Nous avons un pape ! Dans le film de Moretti, cette phrase rituelle à l’élection d’un nouveau pontife reste dans la gorge du cardinal censé annoncer la nouvelle. L’élu doute, ne sent pas la capacité de prendre cette responsabilité et fugue. C’est bien évidemment la panique au conclave et ce film joue sur les deux tableaux du doute et de la réaction des cardinaux pour raconter une histoire forte mêlée de farce.

Le début du film est déjà très drôle : les cardinaux sont filmés comme des gamins qui ne veulent pas que le voisin voit ce qui est écrit et tous redoutent d’être élus. Le nouveau pape élu (Piccoli) refusant de se montrer, on fait même venir un psychanalyste (Moretti) pour se sortir de la situation, mais il ne pourra pas grand chose. Le doute et la crainte sont plus forts que tout et terrassent le nouveau pape qui ne se sent décidément pas armé pour le rôle.

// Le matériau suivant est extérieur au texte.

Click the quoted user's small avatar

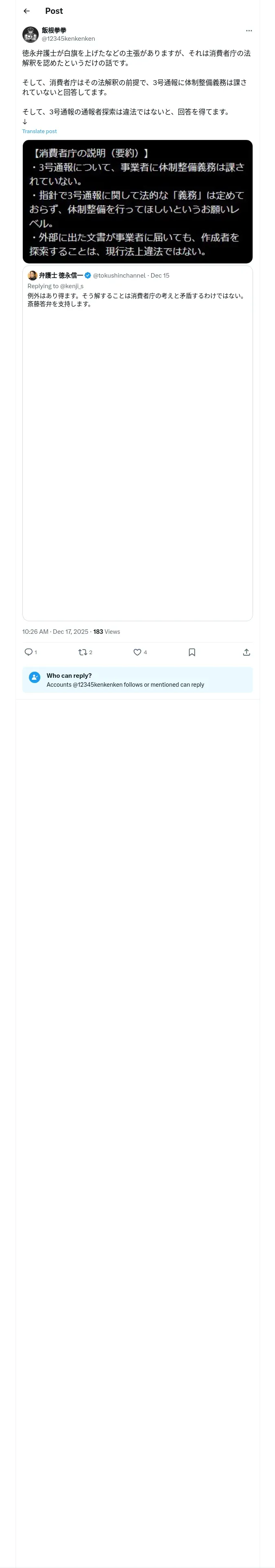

Le rôle de Piccoli est très intéressant, son personnage tout à fait crédible et sa réaction trouble le conclave car les cardinaux sont censés exprimer la voix de Dieu. Ce clin d’œil au dogme est renforcé quand un cardinal dit au psy qu’il n’ira pas en enfer car l’enfer est désert. L’autre culte, la psychanalyse, est aussi gentiment critiqué avec la psy qui voit une « carence de soins » chez tous ses patients.

Pour garder le secret, le psy est retenu dans le Vatican et il en profite pour observer et distraire ce petit monde. C’est souvent drôle et bien vu, parfois exagéré, mais ce coté comique permet d’avoir un film que ne prend pas la tête tout en traitant un grand sujet.